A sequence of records
-- -- --

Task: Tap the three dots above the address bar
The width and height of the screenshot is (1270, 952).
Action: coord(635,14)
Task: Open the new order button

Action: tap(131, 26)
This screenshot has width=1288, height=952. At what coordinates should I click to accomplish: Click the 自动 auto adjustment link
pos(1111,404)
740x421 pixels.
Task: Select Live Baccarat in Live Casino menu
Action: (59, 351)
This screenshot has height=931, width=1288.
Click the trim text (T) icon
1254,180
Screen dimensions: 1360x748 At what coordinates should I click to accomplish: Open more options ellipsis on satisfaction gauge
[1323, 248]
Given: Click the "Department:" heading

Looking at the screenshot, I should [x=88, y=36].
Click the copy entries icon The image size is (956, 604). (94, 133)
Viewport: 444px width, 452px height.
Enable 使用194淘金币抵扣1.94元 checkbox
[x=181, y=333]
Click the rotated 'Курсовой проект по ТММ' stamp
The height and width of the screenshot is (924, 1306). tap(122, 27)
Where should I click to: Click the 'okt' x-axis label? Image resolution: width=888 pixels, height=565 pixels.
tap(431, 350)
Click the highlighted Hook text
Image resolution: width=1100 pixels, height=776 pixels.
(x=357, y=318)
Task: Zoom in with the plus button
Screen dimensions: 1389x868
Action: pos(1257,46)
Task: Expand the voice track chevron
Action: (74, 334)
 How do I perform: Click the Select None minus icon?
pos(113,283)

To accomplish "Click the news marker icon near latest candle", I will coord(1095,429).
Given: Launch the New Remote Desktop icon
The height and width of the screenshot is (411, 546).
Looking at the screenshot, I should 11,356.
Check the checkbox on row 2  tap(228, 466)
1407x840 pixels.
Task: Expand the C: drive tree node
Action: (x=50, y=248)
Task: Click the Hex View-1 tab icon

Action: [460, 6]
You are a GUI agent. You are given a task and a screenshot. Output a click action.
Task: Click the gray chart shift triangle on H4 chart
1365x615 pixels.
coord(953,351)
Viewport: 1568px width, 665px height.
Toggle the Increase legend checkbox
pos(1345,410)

-- -- --

Reproduce the data above word for word, from its first line through the line containing "Action: (59, 351)", with that line included.

## COMPLETED TASK
Task: Tap the three dots above the address bar
The width and height of the screenshot is (1270, 952).
Action: coord(635,14)
Task: Open the new order button

Action: tap(131, 26)
This screenshot has width=1288, height=952. At what coordinates should I click to accomplish: Click the 自动 auto adjustment link
pos(1111,404)
740x421 pixels.
Task: Select Live Baccarat in Live Casino menu
Action: (59, 351)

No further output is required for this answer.